En la mitad de la noche, volvimos a formar un círculo en torno del animal. La decisión estaba tomada. Faltaba resolver quién lo haría. El azar habría le determinarlo. Tiramos al aire la moneda patibularia de la pusilanimidad cuya ceca no alcanzó a ocultar la cara descompuesta del elegido. Fue un disparo, único y certero, apuntado al centro de los ojos. El perro cayó sobre sus patas delanteras. Tuvo el infinito decoro de morir sin agonía.
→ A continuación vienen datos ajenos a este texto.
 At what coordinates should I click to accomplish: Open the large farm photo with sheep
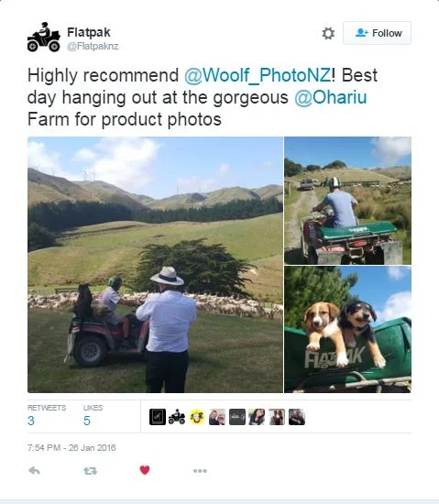(x=155, y=265)
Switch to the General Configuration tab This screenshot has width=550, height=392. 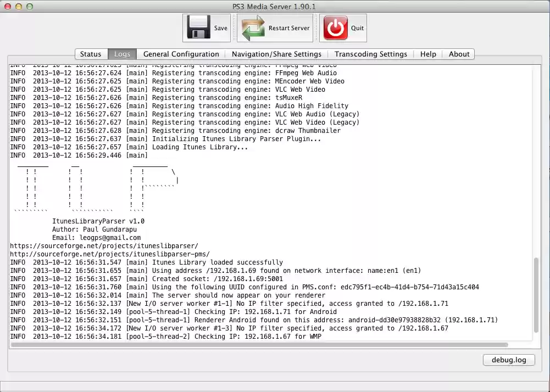pos(181,54)
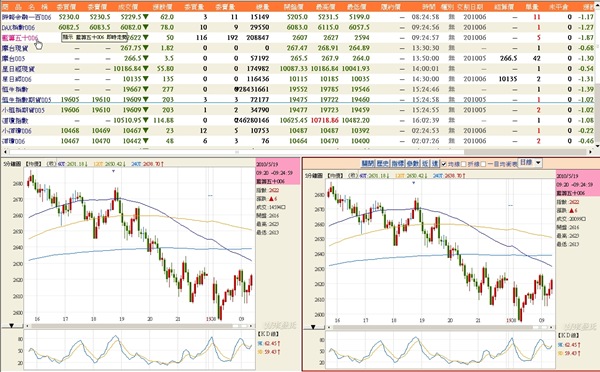The height and width of the screenshot is (372, 600).
Task: Click the 成交價 column header
Action: point(129,7)
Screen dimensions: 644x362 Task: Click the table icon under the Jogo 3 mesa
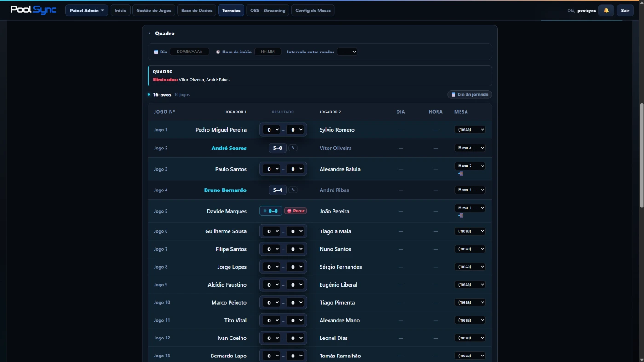click(x=460, y=173)

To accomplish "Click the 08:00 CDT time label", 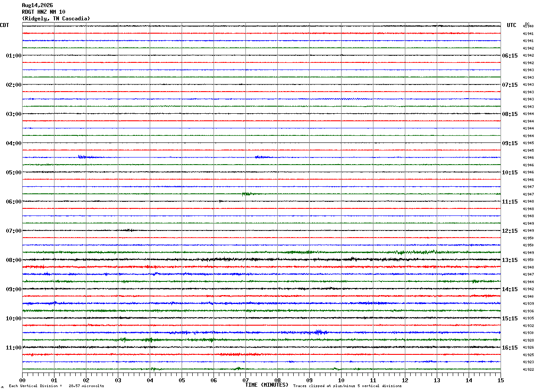I will [x=13, y=260].
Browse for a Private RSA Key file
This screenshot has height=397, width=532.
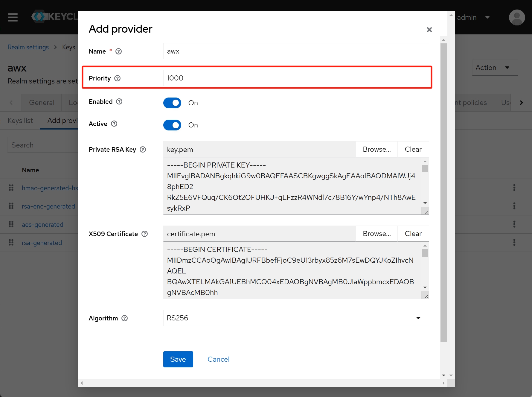coord(376,149)
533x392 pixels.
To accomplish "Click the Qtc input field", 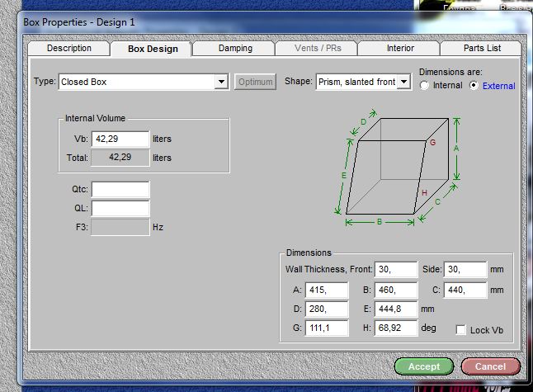I will (x=120, y=190).
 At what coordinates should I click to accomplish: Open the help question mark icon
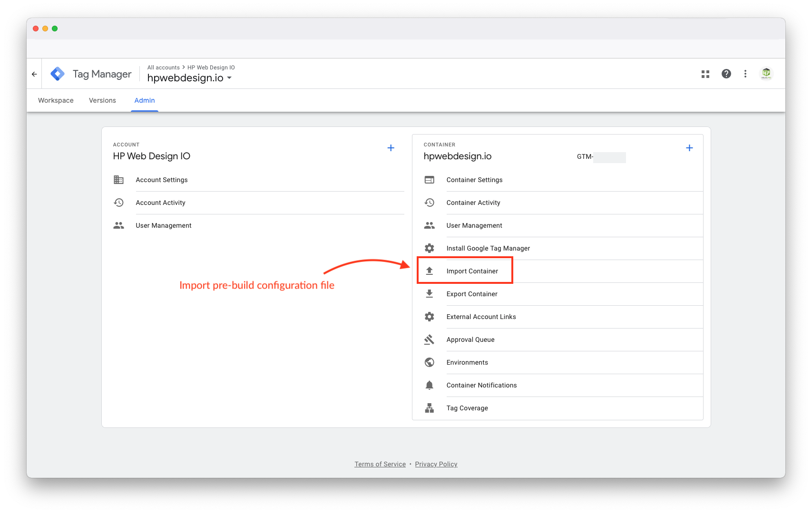[726, 74]
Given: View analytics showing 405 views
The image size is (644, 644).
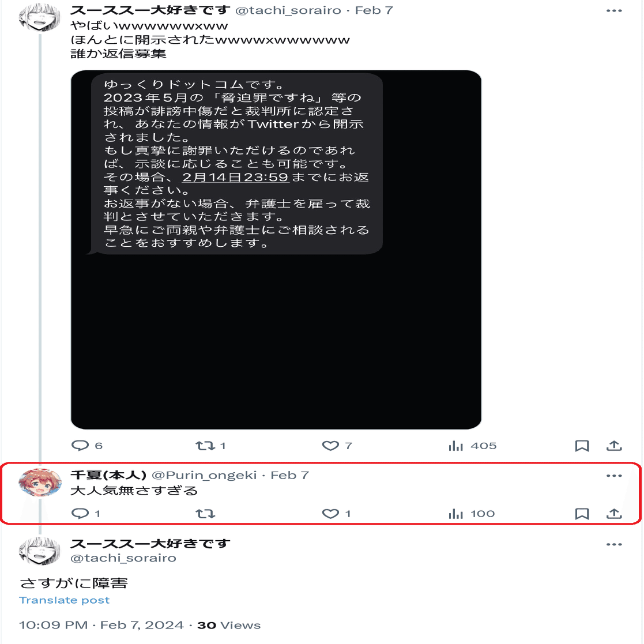Looking at the screenshot, I should 472,446.
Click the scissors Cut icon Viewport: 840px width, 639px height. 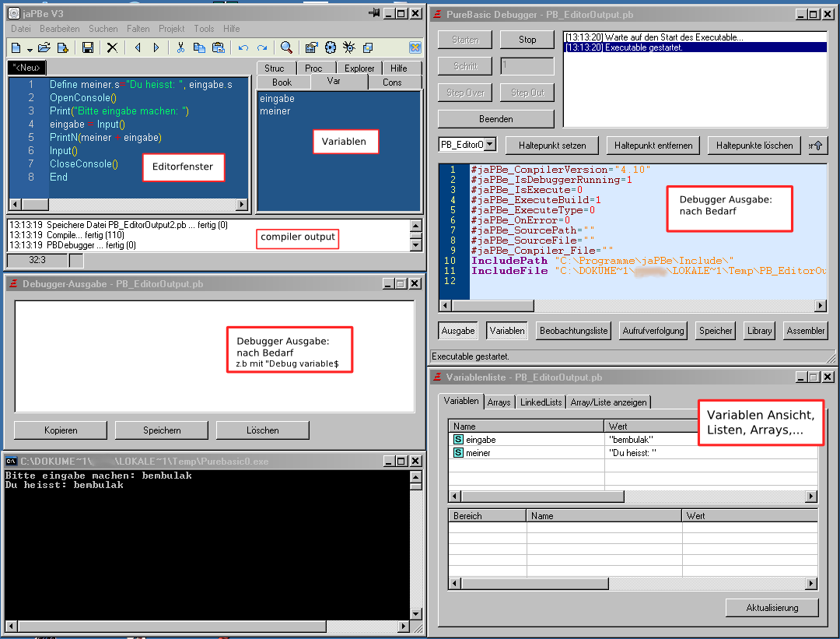[x=180, y=47]
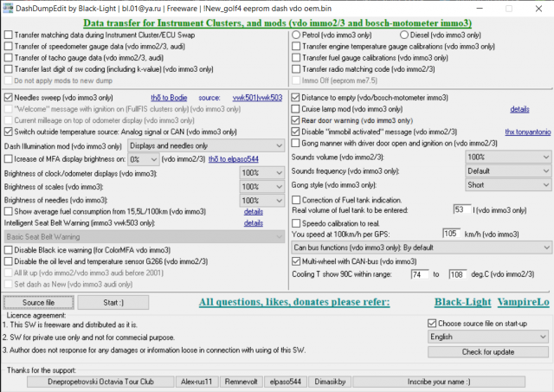Enable transfer of speedometer gauge data

tap(10, 47)
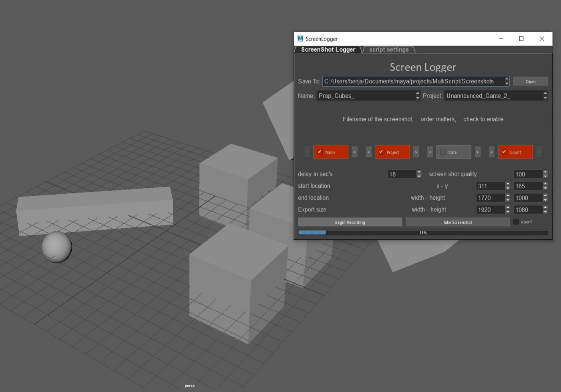This screenshot has width=561, height=392.
Task: Click the 11% progress bar
Action: pyautogui.click(x=422, y=231)
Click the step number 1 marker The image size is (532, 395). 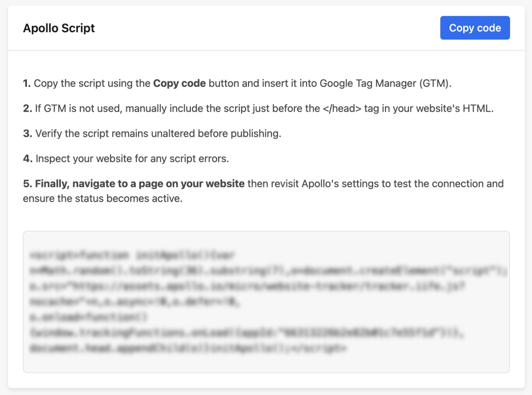tap(27, 83)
De la misma impredecible manera que los perros habían iniciado aquella inexplicable rebelión, un día entre los días y sin que mediara un motivo, decidieron abandonar la lucha. Pero jamás volvieron a vivir entre nosotros. Así como un día muy lejano un lobo había aceptado comer de la mano de un hombre y seguirlo a una distancia prudente cuando salía de caza; así como aprendió a no temerle al fuego en el que el hombre cocía su presa; así como dormía junto a la puerta de la casa del hombre hasta que aceptó dormir confiadamente a sus pies ya convertido en perro, de la misma manera, abatidos por la vergüenza, los perros decidimos alejarnos para siempre y volver a nuestra primitiva condición de lobos.)
4
Cuando se encendieron las luces, el doctor Santa Marina pudo ver cómo todas las miradas recaían sobre su absorta persona. Hundido en su butaca, intentaba articular alguna palabra pero un temblor incontrolable se había adueñado de sus labios. No había el menor resquicio para la duda: aquel que hasta hacía unos momentos interpretaba su propio papel en la pantalla haciendo de sí mismo en blanco y negro, no podía ser otro que el Ministro de Justicia. Y así lo testimoniaban los títulos finales que caían hasta perderse en la parte inferior de la pantalla; su nombre, Gregorio Félix Santa Marina, había pasado, fugaz pero claramente, en la lista de los actores de reparto. Pero lo más desconcertante del caso era que, pese a que la película había sido filmada durante los últimos años de la década del cuarenta, el doctor Santa Marina se veía exactamente igual cincuenta años después. Aplastado en su butaca, el Ministro de Justicia, sumido en un pasmo catatónico, parecía perjurar con su silencio que jamás había incursionado en las, para él por completo ajenas, faenas actorales.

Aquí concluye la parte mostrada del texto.